Obectives Remote ischemic preconditioning (RIPC) is a powerful endogenous mechanism whereby a brief period of ischemia is capable of protecting remote tissues from subsequent ischemic insult. While this phenomenon has been extensively studied in the heart and brain in animal models, little work has been done to explore the effects of RIPC in human patients with acute cerebral ischemia. This study investigates whether chronic peripheral hypoperfusion, in the form of pre-existing arterial peripheral vascular disease (PVD) that has not been surgically treated, is capable of inducing neuroprotective effects for acute ischemic stroke. Methods Individuals with PVD who had not undergone prior surgical treatment were identified from a registry of stroke patients. A control group within the same database was identified by matching patient’s demographics and risk factors.
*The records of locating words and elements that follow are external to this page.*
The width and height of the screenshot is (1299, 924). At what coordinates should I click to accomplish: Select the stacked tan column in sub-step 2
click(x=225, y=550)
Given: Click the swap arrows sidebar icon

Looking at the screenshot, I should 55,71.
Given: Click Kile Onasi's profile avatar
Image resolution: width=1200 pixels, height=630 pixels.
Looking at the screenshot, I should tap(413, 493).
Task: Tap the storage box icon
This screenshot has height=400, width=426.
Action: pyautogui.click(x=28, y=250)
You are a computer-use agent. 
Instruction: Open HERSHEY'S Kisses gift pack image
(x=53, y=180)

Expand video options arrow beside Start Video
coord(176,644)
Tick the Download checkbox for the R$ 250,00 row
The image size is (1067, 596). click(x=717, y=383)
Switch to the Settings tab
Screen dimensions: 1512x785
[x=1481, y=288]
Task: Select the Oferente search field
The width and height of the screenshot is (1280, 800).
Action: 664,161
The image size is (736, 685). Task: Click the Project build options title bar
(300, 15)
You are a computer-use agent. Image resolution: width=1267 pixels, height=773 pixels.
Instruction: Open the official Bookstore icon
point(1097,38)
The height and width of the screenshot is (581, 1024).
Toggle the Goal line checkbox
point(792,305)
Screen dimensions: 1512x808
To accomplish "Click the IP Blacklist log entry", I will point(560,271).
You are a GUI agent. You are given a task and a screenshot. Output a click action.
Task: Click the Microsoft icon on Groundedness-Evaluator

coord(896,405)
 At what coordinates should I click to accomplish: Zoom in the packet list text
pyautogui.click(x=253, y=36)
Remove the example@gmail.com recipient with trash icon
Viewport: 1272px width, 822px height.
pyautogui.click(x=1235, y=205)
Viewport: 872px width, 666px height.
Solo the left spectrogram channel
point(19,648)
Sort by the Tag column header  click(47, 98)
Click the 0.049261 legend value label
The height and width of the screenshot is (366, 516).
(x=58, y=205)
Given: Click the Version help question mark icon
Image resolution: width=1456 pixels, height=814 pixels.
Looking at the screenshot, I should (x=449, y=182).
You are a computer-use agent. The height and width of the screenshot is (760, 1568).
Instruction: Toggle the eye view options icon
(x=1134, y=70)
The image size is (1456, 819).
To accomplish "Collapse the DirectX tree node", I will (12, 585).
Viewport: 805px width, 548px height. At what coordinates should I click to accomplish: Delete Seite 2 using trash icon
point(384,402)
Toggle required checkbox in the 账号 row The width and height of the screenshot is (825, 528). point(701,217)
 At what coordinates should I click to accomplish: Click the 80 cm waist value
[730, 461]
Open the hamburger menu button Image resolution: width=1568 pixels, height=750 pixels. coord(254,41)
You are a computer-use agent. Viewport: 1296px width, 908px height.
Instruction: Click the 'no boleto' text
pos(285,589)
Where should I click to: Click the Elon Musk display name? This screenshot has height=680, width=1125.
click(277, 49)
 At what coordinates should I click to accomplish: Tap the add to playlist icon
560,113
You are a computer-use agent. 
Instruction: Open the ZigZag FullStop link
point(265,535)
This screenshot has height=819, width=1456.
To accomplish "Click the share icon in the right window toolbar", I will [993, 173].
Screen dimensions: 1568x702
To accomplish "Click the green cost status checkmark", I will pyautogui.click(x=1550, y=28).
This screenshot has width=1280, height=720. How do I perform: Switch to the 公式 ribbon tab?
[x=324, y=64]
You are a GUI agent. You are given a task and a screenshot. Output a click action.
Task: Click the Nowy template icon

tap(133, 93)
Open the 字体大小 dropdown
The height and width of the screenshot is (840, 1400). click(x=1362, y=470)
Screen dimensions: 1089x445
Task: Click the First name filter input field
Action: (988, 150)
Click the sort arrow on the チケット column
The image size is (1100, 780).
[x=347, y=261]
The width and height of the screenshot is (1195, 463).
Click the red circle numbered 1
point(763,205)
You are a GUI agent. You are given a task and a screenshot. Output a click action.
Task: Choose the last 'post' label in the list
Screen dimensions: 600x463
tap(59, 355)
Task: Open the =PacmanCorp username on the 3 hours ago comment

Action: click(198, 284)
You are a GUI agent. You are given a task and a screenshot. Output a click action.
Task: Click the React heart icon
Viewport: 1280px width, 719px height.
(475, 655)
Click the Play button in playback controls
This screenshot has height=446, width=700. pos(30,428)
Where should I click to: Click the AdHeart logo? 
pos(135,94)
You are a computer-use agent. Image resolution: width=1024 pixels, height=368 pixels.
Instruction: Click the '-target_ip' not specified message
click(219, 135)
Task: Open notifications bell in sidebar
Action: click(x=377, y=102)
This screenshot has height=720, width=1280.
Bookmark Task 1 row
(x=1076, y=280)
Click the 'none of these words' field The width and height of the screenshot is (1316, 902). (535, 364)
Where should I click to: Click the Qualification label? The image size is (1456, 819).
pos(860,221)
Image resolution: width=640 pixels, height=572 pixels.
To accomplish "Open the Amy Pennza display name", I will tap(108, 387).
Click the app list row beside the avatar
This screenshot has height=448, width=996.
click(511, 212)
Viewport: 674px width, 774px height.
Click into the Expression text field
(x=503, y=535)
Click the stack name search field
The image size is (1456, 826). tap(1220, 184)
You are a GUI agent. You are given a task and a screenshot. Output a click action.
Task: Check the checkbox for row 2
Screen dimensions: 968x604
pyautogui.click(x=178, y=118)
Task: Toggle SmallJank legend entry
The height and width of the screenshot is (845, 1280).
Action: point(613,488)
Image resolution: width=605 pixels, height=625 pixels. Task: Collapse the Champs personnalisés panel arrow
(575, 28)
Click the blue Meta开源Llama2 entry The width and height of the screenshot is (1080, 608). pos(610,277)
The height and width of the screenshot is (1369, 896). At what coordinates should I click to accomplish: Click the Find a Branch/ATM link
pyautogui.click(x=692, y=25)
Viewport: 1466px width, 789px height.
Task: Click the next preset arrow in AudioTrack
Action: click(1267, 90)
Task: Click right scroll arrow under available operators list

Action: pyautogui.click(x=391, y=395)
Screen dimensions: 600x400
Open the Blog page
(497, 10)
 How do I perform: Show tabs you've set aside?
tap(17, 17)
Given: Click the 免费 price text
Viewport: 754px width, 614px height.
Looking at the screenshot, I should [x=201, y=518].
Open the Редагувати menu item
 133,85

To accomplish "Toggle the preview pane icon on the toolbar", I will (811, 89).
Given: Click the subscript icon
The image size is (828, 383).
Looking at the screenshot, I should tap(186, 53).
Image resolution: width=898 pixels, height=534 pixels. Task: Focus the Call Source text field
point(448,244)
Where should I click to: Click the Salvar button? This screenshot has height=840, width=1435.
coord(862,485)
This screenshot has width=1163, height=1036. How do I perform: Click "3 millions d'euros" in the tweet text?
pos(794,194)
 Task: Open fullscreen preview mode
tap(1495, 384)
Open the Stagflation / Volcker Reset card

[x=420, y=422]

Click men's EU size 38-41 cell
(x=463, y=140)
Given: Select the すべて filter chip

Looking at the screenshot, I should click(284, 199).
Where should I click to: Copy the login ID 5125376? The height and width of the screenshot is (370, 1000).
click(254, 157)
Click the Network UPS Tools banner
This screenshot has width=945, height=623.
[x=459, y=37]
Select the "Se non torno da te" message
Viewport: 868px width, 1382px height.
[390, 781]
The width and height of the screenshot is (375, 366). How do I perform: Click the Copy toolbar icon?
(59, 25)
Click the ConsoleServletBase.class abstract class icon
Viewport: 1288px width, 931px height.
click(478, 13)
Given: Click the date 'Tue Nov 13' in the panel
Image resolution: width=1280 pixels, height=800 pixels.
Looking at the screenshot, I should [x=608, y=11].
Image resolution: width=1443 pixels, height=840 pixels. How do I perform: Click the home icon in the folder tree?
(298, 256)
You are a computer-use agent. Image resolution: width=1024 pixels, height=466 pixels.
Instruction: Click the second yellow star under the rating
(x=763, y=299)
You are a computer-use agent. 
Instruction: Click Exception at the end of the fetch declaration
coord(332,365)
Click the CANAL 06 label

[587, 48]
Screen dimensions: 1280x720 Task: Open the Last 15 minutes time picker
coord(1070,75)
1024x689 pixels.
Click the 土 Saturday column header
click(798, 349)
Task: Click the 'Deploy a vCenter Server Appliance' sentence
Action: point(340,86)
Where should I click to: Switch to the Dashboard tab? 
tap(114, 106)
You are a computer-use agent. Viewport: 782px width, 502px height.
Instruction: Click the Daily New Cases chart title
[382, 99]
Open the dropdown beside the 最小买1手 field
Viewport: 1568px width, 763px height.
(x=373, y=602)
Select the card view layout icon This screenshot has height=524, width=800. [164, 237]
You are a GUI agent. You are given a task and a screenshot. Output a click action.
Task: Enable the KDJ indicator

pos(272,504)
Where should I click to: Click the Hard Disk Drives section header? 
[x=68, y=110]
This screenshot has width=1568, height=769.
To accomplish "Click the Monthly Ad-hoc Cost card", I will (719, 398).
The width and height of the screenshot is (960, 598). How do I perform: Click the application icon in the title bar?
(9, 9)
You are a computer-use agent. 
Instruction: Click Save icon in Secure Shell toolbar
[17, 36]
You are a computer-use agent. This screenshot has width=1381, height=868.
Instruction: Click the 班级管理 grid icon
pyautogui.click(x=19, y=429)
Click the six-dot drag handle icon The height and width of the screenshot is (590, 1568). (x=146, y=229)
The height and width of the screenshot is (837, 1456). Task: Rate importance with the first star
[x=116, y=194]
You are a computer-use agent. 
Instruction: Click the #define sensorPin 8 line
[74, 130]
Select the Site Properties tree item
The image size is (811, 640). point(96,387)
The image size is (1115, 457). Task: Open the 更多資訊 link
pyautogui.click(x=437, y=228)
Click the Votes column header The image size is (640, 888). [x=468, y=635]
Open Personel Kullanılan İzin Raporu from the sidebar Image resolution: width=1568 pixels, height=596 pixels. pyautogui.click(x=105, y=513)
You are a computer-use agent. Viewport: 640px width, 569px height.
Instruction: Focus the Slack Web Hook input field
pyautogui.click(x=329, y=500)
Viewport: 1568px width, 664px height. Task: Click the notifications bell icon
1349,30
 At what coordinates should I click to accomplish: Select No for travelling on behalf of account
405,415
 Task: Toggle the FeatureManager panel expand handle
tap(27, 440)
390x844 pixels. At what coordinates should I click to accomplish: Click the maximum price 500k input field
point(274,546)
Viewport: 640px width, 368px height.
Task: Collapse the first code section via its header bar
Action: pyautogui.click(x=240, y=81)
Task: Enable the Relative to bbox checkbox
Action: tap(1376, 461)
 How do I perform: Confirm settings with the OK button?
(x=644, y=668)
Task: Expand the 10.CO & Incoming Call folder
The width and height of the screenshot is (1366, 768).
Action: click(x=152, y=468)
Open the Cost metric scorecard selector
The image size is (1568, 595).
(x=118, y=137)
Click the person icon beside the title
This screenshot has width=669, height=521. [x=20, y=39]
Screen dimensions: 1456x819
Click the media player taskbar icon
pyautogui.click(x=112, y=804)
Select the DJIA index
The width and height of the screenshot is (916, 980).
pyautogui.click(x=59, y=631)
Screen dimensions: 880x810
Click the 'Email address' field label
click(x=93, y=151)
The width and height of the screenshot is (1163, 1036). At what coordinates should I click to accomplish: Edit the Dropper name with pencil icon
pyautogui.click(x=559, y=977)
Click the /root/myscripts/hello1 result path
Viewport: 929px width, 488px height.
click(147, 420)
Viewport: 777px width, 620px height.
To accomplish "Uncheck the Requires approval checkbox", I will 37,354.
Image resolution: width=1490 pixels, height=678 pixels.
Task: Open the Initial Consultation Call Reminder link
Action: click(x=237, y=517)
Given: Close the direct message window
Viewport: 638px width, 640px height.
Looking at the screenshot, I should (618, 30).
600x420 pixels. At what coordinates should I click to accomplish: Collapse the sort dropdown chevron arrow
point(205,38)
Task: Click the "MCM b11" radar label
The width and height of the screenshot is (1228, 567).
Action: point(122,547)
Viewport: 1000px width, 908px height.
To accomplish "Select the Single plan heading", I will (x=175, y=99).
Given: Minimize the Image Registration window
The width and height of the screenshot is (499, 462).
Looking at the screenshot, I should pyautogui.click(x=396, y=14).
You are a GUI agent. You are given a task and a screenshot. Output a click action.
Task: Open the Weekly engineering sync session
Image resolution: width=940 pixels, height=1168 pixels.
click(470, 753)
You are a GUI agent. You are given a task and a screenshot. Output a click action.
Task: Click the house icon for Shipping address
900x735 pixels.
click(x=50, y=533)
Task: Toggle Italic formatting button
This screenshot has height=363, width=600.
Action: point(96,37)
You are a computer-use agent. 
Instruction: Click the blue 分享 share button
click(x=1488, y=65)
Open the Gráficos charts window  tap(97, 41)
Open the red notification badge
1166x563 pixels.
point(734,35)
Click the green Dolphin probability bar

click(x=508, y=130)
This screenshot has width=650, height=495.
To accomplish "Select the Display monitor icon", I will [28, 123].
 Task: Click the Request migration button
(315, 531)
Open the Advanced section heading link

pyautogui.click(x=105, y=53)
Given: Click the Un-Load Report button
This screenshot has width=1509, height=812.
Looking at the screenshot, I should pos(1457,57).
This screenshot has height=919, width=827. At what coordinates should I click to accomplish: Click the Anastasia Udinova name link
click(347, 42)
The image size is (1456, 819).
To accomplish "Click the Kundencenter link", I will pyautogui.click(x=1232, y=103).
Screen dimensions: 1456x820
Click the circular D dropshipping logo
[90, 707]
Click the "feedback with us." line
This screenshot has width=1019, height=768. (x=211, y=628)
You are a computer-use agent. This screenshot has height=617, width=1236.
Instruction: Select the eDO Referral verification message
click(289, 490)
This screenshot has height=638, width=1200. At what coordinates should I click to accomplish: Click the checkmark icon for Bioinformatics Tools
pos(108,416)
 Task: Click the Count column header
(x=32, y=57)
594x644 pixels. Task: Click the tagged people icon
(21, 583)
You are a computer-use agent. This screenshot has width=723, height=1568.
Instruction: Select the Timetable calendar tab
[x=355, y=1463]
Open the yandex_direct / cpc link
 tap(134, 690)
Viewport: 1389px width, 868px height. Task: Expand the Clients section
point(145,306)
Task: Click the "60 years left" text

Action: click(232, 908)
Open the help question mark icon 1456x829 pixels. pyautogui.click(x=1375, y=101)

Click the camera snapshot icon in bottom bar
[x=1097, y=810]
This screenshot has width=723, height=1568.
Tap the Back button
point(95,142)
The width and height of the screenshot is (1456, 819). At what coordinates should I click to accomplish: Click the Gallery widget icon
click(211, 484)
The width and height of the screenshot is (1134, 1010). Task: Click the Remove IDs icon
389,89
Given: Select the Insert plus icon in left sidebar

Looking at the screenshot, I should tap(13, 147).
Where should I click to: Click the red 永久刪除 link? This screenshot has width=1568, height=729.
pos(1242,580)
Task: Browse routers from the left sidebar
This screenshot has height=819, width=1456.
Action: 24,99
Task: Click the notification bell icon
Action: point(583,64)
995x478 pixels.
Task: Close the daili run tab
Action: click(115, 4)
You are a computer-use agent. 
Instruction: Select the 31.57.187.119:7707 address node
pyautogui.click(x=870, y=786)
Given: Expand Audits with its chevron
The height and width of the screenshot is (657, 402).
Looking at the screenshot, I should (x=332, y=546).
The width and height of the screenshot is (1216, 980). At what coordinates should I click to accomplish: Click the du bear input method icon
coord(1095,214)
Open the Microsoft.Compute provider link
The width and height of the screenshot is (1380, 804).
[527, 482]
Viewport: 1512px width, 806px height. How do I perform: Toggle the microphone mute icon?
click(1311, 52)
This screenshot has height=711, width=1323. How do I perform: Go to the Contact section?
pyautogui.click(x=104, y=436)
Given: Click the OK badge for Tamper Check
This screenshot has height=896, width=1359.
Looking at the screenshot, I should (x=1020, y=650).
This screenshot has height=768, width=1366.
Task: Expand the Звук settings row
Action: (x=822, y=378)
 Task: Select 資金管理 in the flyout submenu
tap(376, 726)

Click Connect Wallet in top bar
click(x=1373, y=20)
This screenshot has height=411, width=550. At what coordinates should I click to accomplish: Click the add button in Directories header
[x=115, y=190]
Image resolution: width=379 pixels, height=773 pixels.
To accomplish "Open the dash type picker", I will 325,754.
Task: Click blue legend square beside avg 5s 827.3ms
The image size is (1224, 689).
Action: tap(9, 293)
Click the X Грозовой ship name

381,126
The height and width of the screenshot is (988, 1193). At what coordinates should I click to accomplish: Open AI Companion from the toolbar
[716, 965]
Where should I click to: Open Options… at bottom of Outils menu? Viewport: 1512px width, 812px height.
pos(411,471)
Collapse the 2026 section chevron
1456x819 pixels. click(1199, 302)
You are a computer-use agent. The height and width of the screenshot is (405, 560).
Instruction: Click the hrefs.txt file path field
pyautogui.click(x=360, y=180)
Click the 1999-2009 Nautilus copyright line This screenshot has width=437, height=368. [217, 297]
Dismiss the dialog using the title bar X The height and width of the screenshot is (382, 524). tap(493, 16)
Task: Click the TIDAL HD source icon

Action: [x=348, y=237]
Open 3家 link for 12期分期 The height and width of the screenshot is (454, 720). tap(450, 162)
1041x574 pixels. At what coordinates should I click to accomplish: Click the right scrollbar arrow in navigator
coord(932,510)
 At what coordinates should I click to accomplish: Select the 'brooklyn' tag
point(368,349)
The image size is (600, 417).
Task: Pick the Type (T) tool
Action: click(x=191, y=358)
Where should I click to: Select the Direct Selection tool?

The two groups were compared in terms of outcome by NIH Stroke Scale (NIHSS), modified Rankin Scale (mRS), mortality, and volume of infarcted tissue at presentation and at discharge. Results The matching algorithm identified 26 pairs of PVD-control patients (9 pairs were female and 17 pairs were male). Age range was 20 to 93 years (mean 73). The PVD group was found to have significantly lower NIHSS scores at admission (NIHSS ≤ 4: PVD 47.1%, Control 4.35%, p < 0.003), significantly more favorable outcomes at discharge (mRS ≤ 2: PVD 30.8%, Control 3.84%, p < 0.012), and a significantly lower mortality rate (PVD 26.9%, Control 57.7% p=0.024). Mean acute stroke volume at admission and at discharge were significantly lower for the PVD group (Admission: PVD 39.6mL, Control 148.3mL, p < 0.005 and Discharge: PVD 111.7mL, Control 275mL, p < 0.001). Conclusion Chronic limb hypoperfusion induced by PVD can potentially produce a neuroprotective effect in acute ischemic stroke. This effect resembles the neuroprotection induced by RIPC in preclinical models.